IBM's new 'SoulPad' is a virtual computer on a small portable storage device, like a USB key or an MP3 Player. According to IBM, SoulPad "enables a paradigm of mobile computing where a user can suspend his computing environment on one PC and resume it on another PC that he may have never seen before."

New Scientist takes the slightly creepy soul metaphor even further:

"The virtual computer's "soul" - as the researchers dub it - can then be uploaded to a new PC simply by plugging the portable device in. This host machine needs no special software or even a network connection to take on an entirely new personality."

My take: SoulWeb not far off

I can easily envisage a time in the future when we will not require a physical device to store one's computer "soul". I suggest that before long, you will be able to store all of your personal data on the Web. The IBM SoulPad is just an intermediary step towards a SoulWeb. Because why would we need a small mobile device when we can store everything on the Web?

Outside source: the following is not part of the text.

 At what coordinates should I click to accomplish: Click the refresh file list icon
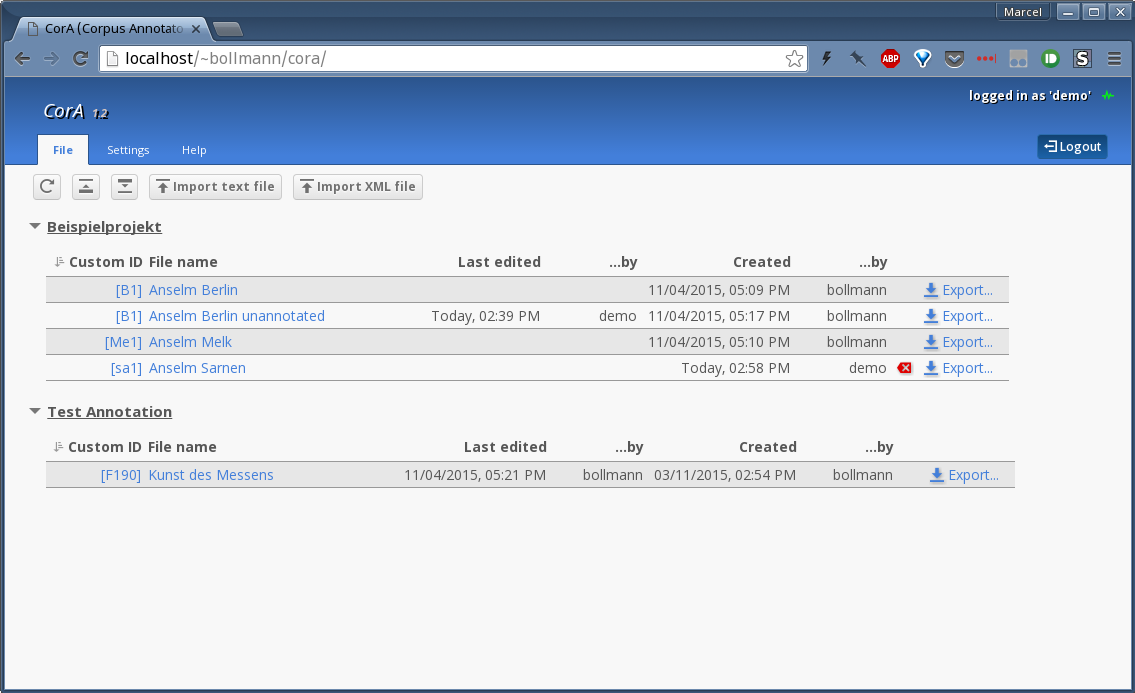(x=47, y=186)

I've been having a very interesting, sci-fi powered, email discussion with someone on this theme (before I heard about the SoulPad). My correspondent contends that we'll always need a physical device to store what he terms the "trust wall" of our data. My contention is that in future there will be no logical reason why even very personal data can't be stored on the Web, provided security and privacy implications have been solved by that point (admittedly that's a 'big if' looking at it with 2005 eyes).

Any fellow SF-minded Webheads out there with an opinion on this?